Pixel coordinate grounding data

┌────────

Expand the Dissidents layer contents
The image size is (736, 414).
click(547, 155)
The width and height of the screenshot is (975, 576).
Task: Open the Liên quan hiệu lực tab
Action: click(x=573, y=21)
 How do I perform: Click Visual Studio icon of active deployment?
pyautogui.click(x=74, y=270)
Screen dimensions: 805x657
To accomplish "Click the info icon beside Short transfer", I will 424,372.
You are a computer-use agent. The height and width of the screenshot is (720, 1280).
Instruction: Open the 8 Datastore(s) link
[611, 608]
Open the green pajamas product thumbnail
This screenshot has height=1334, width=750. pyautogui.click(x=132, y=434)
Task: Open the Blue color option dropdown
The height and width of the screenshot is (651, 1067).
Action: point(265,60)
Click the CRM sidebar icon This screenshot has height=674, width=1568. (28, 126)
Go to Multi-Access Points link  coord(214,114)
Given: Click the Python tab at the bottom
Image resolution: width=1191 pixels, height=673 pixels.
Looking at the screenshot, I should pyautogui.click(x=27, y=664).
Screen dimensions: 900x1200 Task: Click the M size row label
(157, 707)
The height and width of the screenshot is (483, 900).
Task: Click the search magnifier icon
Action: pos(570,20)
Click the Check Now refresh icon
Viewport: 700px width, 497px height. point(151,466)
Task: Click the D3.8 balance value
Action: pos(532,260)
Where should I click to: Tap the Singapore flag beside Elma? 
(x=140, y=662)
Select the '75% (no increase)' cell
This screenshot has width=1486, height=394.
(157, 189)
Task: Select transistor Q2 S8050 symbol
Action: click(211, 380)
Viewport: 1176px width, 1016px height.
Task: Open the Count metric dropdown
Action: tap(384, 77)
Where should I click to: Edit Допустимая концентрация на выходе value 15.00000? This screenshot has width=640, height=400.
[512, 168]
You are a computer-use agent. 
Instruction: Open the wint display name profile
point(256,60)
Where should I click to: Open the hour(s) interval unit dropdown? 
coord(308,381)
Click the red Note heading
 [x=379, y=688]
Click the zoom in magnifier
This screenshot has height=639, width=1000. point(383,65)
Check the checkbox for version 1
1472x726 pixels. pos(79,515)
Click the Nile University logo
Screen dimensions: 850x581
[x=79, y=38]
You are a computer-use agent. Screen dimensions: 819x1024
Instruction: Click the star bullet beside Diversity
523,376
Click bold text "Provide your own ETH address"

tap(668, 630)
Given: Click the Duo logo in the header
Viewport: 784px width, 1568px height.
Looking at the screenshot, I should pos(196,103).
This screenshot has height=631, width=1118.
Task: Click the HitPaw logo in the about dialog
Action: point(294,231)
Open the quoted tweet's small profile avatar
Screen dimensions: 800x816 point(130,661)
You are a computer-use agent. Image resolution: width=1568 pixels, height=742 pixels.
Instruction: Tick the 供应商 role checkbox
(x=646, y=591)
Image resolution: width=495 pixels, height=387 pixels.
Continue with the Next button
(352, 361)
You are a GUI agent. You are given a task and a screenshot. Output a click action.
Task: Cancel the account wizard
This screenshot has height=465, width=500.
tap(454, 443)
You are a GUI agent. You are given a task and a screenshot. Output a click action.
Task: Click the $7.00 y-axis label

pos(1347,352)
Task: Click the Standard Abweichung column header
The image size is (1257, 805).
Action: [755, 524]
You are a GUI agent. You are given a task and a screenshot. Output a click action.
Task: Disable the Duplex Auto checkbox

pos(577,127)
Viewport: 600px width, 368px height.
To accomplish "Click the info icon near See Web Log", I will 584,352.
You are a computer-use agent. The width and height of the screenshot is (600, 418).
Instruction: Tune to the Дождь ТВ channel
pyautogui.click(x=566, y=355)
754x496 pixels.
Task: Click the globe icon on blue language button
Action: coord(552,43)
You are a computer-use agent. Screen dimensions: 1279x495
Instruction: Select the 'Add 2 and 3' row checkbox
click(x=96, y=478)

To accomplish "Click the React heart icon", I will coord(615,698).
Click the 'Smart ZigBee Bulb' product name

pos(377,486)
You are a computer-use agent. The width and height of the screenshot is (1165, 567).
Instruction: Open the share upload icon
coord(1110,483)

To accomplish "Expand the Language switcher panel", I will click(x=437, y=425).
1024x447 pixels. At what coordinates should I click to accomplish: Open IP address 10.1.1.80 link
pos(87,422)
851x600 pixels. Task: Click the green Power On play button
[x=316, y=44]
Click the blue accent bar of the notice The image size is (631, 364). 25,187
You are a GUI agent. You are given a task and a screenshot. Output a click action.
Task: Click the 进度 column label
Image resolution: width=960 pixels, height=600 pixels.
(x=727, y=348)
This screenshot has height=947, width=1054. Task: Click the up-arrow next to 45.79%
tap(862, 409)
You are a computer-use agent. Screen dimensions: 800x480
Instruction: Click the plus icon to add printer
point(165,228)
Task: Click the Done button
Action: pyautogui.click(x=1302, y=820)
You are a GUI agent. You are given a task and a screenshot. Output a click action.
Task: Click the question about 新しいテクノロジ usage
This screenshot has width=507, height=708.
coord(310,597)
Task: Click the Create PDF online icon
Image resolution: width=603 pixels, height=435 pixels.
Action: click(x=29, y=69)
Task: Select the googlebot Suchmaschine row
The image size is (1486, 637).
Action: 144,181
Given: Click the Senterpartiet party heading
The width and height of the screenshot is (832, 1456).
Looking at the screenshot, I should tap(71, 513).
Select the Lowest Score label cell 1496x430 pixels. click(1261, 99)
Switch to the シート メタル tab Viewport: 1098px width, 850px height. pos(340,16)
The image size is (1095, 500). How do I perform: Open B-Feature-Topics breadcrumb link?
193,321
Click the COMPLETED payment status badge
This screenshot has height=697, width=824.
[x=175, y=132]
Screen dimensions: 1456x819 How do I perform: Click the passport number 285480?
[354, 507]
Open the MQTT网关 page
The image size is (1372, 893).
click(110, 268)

└────────

- Work to be completed -
Look over the entries above. Copy every line that contains the word "column".

- Solution below -
Task: Click the Standard Abweichung column header
Task: Click the 进度 column label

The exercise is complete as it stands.